Nem diante da morte?

Saí da reunião do Conselho de Representantes realizada na fria tarde de quarta-feira, dia de São João (24/06), matutando acerca de uma questão. Não, caro colega, minha ruminação nada tinha a ver com a aprovação, pelo CR, do fim da suspensão do repasse de nossa contribuição sindical à tesouraria do nosso sindicato nacional (feito olímpico perpetrado pela atual diretoria da Apufsc), diante do pronto restabelecimento do registro sindical do Andes pelo Ministério do Trabalho. Embora o andar de tal discussão tenha mesmo beirado ao engalfinhar, dado o acirramento do ânimo de alguns dos representantes presentes à reunião, minha inquietação passou ao largo disso tudo. Afinal, o despacho do Ministério não teve o mérito de acabar por derreter a arrogante “solidez” do reiterado discurso da diretoria acerca de tal ponto?

No começo da reunião, na seção informes, pensei em fazer uso da palavra para registrar o falecimento do Professor Paulo Meksenas, do CED, ocorrido dois dias antes, na noite do último dia 22. Quem sabe, solicitar ao Conselho o envio de condolências a família enlutada. Acabei sem tomar tal iniciativa, por parecer deslocada, fora do compasso da reunião. Nada foi dito então a respeito. Não obstante, no dia anterior, dezenas e dezenas de professores, estudantes de graduação e de pós-graduação, servidores técnico-administrativos da UFSC e da Udesc, dentre tantos amigos e familiares, profundamente comovidos com a rapidez do desenlace de seu estado de saúde, acompanharam, aturdidos, o velório, cerimônia de adeus ao professor Paulo, que havia desempenhado suas atividades docentes, inclusive com ativa presença em sala de aula, até às vésperas de sua internação hospitalar apenas duas semanas antes.

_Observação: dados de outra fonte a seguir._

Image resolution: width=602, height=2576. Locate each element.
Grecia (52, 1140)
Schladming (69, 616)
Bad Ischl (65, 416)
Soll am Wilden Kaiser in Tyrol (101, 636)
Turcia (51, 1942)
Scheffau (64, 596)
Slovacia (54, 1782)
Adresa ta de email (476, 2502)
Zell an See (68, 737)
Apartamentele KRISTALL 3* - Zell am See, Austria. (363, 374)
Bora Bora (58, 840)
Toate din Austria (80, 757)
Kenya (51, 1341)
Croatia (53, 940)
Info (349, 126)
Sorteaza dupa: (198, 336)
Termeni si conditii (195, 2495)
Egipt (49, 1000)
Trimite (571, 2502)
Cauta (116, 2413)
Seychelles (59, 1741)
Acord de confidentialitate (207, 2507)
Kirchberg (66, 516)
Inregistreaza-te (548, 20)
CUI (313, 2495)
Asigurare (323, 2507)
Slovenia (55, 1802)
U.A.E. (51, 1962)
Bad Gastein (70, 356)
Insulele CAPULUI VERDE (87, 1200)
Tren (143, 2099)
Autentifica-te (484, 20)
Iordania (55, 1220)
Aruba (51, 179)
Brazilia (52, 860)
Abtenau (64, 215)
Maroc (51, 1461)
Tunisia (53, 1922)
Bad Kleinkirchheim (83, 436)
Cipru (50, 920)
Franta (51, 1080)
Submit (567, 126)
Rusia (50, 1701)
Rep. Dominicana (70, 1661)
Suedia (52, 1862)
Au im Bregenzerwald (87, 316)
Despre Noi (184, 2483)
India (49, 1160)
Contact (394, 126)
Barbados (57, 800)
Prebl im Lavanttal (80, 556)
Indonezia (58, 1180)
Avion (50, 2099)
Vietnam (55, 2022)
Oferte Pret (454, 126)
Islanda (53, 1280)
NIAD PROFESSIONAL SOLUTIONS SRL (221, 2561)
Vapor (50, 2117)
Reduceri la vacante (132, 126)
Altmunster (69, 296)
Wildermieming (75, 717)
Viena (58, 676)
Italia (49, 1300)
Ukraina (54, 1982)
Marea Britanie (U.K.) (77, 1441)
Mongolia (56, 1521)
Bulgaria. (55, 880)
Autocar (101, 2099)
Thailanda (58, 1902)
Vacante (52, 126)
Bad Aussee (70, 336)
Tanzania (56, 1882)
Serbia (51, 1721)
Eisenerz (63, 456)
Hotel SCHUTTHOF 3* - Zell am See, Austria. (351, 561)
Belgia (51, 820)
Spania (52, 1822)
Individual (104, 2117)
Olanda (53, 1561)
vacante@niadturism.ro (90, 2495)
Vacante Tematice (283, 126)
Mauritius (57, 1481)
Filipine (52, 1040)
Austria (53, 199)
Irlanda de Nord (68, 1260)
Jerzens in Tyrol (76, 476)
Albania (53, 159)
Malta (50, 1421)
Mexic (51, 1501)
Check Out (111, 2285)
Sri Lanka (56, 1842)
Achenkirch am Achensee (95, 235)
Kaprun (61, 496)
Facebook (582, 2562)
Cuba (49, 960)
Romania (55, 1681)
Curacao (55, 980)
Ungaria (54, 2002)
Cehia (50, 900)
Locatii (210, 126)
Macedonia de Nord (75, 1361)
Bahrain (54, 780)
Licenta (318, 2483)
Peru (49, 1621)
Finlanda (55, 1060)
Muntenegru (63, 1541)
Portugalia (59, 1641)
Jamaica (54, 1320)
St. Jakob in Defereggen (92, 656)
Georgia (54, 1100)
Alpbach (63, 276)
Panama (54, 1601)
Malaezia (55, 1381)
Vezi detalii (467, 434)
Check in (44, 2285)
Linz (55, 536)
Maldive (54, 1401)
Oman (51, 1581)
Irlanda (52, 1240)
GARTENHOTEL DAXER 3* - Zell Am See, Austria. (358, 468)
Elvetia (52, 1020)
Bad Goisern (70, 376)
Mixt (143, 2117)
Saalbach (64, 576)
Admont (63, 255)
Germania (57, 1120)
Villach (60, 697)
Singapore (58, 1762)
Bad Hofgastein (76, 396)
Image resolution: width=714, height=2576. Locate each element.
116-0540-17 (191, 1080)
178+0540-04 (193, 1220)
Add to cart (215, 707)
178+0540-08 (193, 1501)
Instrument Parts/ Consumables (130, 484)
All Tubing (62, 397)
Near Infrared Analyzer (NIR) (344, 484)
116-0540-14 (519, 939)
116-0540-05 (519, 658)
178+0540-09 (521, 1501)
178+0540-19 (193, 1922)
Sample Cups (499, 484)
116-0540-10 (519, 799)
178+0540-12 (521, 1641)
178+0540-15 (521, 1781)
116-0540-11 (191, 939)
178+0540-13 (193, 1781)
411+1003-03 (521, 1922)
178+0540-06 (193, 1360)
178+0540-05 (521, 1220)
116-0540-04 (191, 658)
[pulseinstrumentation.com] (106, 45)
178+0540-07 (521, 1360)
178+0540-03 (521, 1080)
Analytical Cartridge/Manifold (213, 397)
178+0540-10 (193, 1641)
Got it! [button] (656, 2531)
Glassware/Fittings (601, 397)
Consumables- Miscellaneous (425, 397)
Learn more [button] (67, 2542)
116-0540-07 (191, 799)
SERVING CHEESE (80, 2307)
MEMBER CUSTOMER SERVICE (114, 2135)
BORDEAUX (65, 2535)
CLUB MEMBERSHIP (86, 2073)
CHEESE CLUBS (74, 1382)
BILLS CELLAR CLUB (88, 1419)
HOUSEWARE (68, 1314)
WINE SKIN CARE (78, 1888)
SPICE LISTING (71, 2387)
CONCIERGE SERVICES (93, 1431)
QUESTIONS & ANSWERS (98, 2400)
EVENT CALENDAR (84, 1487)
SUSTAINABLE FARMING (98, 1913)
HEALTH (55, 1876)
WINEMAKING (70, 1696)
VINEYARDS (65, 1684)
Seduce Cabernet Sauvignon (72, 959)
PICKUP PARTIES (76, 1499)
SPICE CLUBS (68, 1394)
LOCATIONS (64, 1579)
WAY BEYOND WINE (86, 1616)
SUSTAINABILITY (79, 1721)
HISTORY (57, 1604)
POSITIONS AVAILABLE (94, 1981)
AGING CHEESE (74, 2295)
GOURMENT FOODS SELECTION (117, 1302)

Este texto é uma tentativa de apagar esse silêncio e prestar um singelo tributo à memória do professor Paulo Meksenas. Esta Universidade (mais precisamente, o Centro de Ciências da Educação) acaba de perder uma de suas mais consistentes referências docentes. Avesso ao debate fragmentado e superficial, tão ao gosto destes tempos de agora, atravessados pelo franco domínio do aligeirar do conhecimento, Meksenas instava seus alunos a pensar mais fundamente, a buscar problematizar o(s) problema(s), a perceber a necessidade de ter de se empenhar no estudo de autores clássicos. O Professor não escondia seu entusiasmo nessa investidura na direção do adensamento das reflexões e da possibilidade de se construir sínteses mais densas e complexas. Suas aulas eram marcantes, desafiadoras, prazerosas. Por vezes, trabalhamos na graduação em salas vizinhas e pude constatar o costumeiro entusiasmo com que encaminhava fundas discussões com seus alunos, numa sala de aula repleta e atenta. Generoso, desde que fosse de seu domínio, Paulo não se esquivava em aceitar um convite para apresentar a uma turma de pós-graduação uma perspectiva epistemológica distinta. Tinha prazer em lidar com o conhecimento, perscrutar diferentes sendas do saber.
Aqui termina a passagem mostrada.